A Century on the Turntable

The roundhouse was completed in October 1922, coinciding with the opening of the Coastal Line section of Taiwan's West Coast Line, connecting Zhunan to Changhua. At first, the building had only six stalls. Demand grew quickly: eight stalls by 1923, ten by 1924, twelve by 1933. During World War II, Allied bombing damaged stalls 5 and 6, but the structure survived. As Taiwan's railways evolved, so did the roundhouse. In 1970, the arrival of R20 diesel locomotives required platforms to be fitted in stalls 1 through 7 for maintenance. A decade later, when E100 electric locomotives entered service, stalls 1 and 2 were adapted again. The roundhouse was never frozen in amber. It changed with each generation of rail technology, absorbing the new while retaining its original form.

Saved by Stubbornness

By the 1990s, Taiwan's railways needed larger maintenance facilities, and the Changhua Roundhouse was slated for demolition to make way for a modern depot. Local residents and heritage advocates fought the plan. Their argument was simple: this was the last one. Every other roundhouse in Taiwan had already been destroyed. Demolishing Changhua's would eliminate the final physical link to an era of railway history. The pushback succeeded. The depot was built south of Changhua railway station instead, and on 25 October 2000, the roundhouse was officially designated a county monument. The government's rationale cited the building's unique architecture and its significance in Taiwanese railway history, a formal acknowledgment of what the community had been saying all along.

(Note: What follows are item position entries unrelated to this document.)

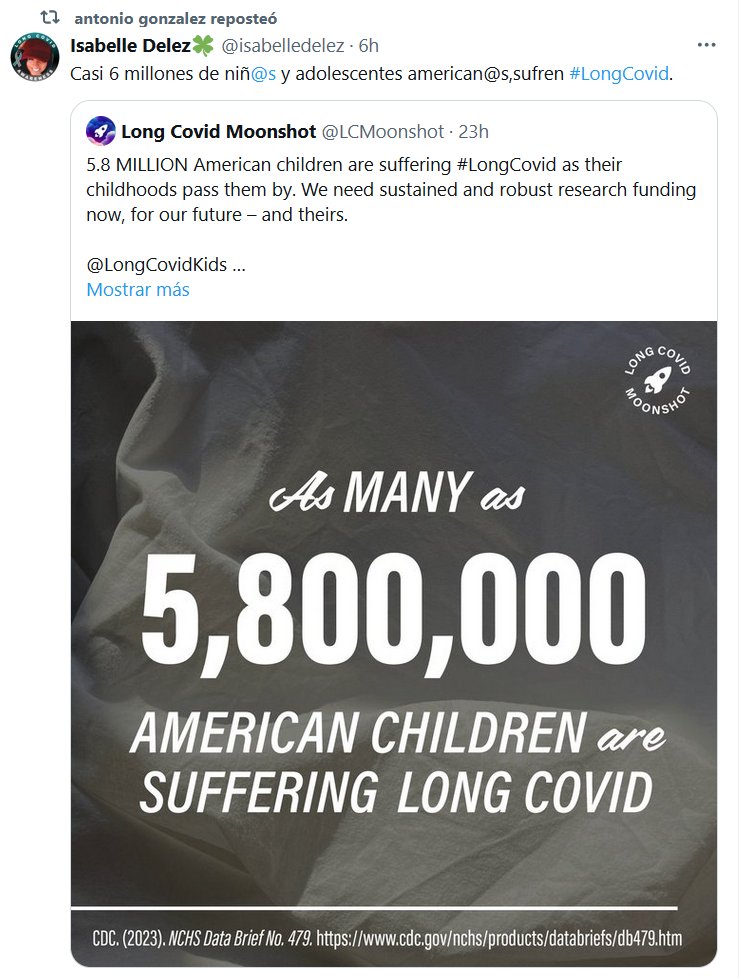Click the Long Covid Moonshot display name
This screenshot has height=978, width=744.
(x=218, y=131)
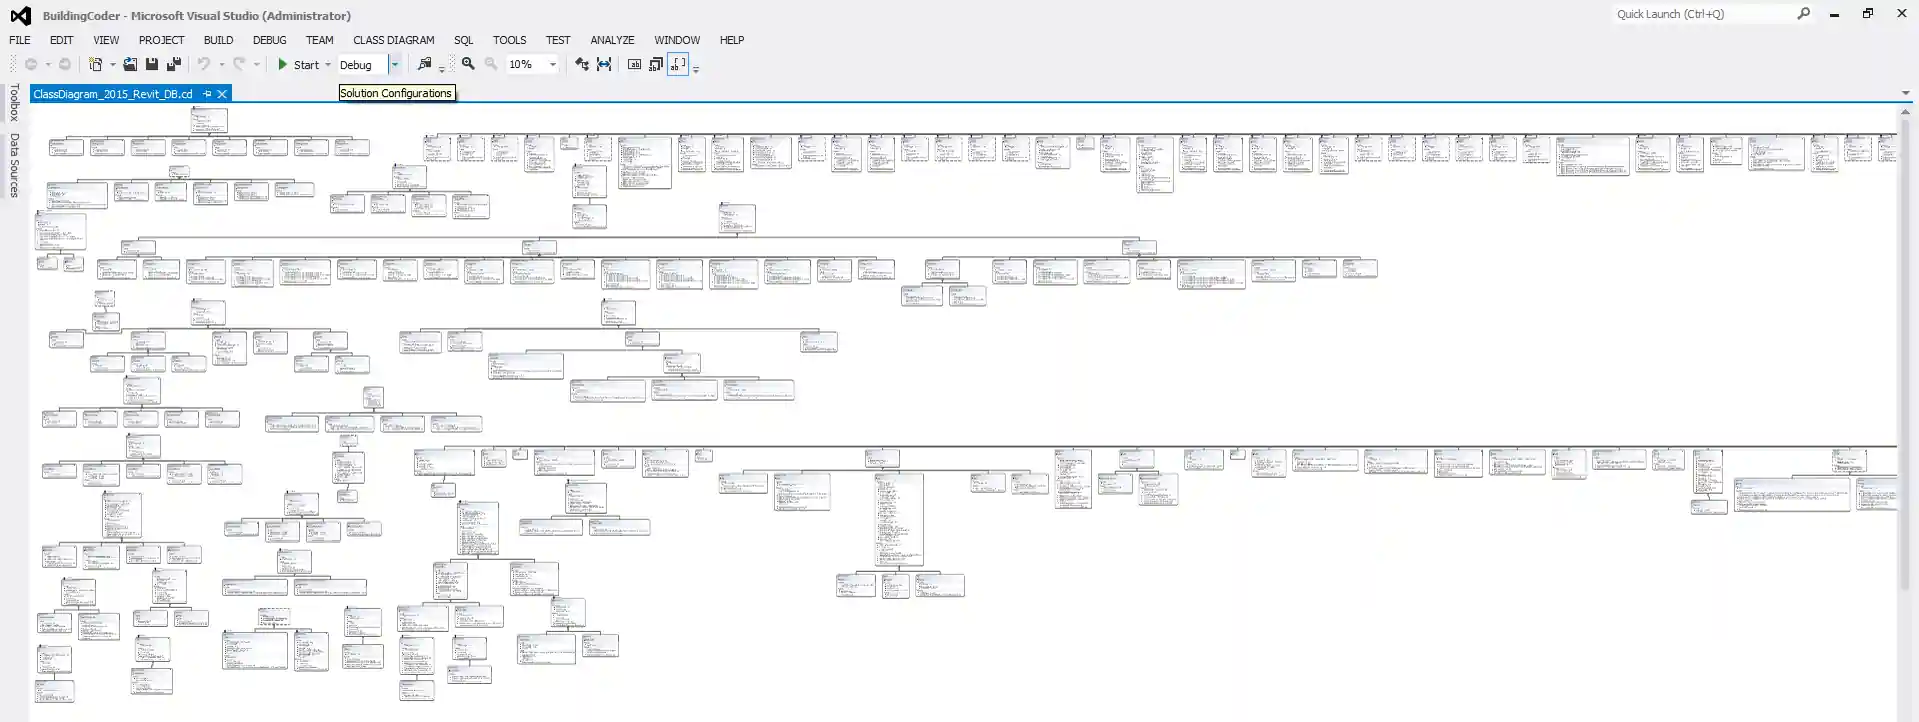Image resolution: width=1919 pixels, height=722 pixels.
Task: Toggle Display Name member format
Action: [634, 64]
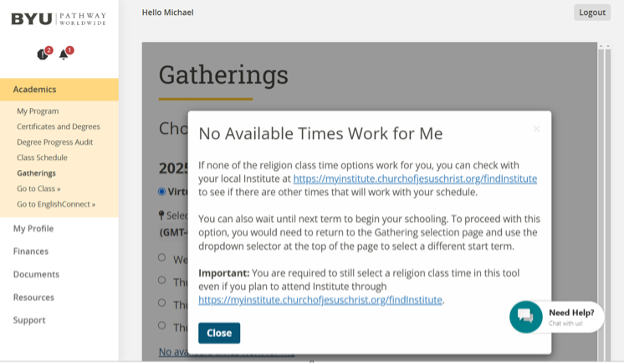
Task: Click the BYU Pathway Worldwide logo
Action: coord(58,19)
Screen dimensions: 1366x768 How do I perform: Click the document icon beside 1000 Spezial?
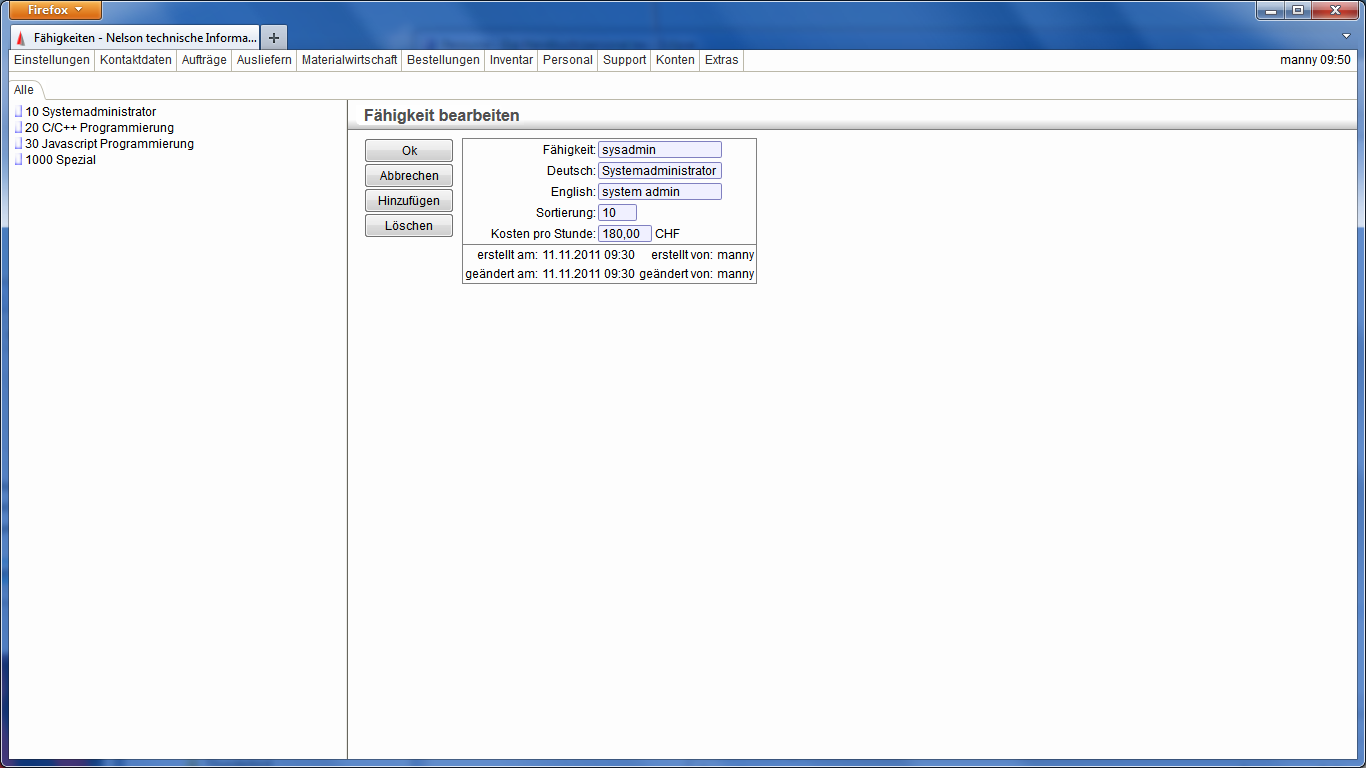click(18, 160)
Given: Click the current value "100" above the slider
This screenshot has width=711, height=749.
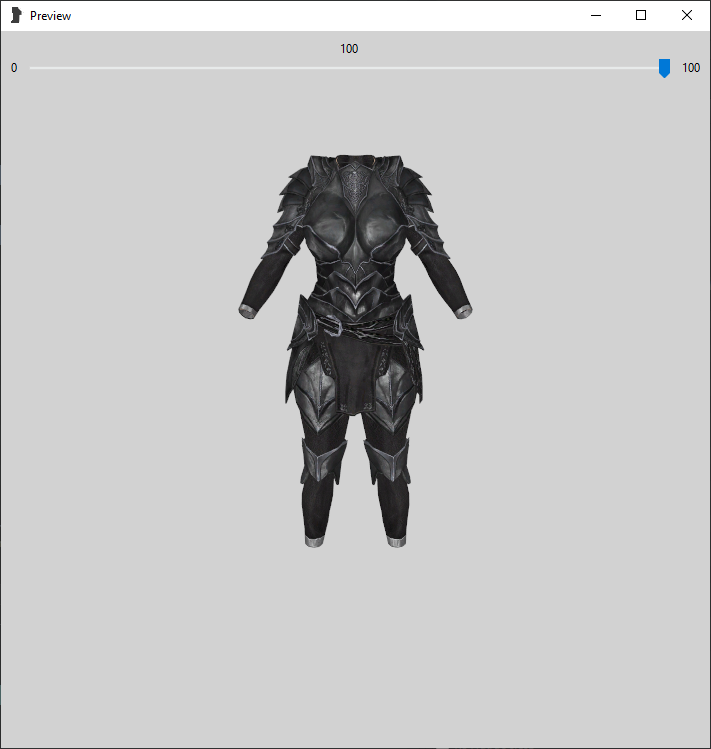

Steam and Steel, Still Breathing

The roundhouse is not a museum in the conventional sense. It remains operational, still used by Taiwan Railway for maintaining and storing rolling stock. Visitors can watch the turntable in action, rotating locomotives between stalls like a mechanical dance. As of 2020, the roundhouse displays two steam locomotives: CK124, a CK120 class engine derived from the Japanese National Railways Class C12 design, and DT668, a DT650 class locomotive based on the JNR Class D51. These machines, built to haul freight and passengers through Taiwan's mountainous interior, sit in the same stalls that sheltered their predecessors a century ago. The fan-shaped building that houses them is both archive and workshop, a place where history is maintained in the most literal sense.

The Shape of Persistence

Railway roundhouses were once common infrastructure across the world, essential to the age of steam when locomotives could not easily reverse direction and needed to be turned on a central table. Most were demolished as diesel and electric traction made them obsolete. In Taiwan, the pattern was absolute: five roundhouses destroyed, one saved. The Changhua Roundhouse endures because people valued it before the government did. It stands as evidence that heritage preservation is not always a top-down process. Sometimes it begins with residents who refuse to sign off on a demolition permit, who insist that a building matters not because it is efficient but because it is irreplaceable. The turntable still turns. The fan still opens. That is the point.

From the Air

Located at 24.09°N, 120.54°E directly north of Changhua railway station in Changhua City, Changhua County. The roundhouse's distinctive fan shape is visible from altitude, with twelve stalls radiating from a central turntable. Nearest airports: Taichung International Airport (RCMQ) approximately 20 km to the north. Best viewed at 1,500-3,000 ft AGL to appreciate the fan-shaped layout. The roundhouse sits within the urban area of Changhua City, adjacent to the railway yard, which provides good contrast for identification.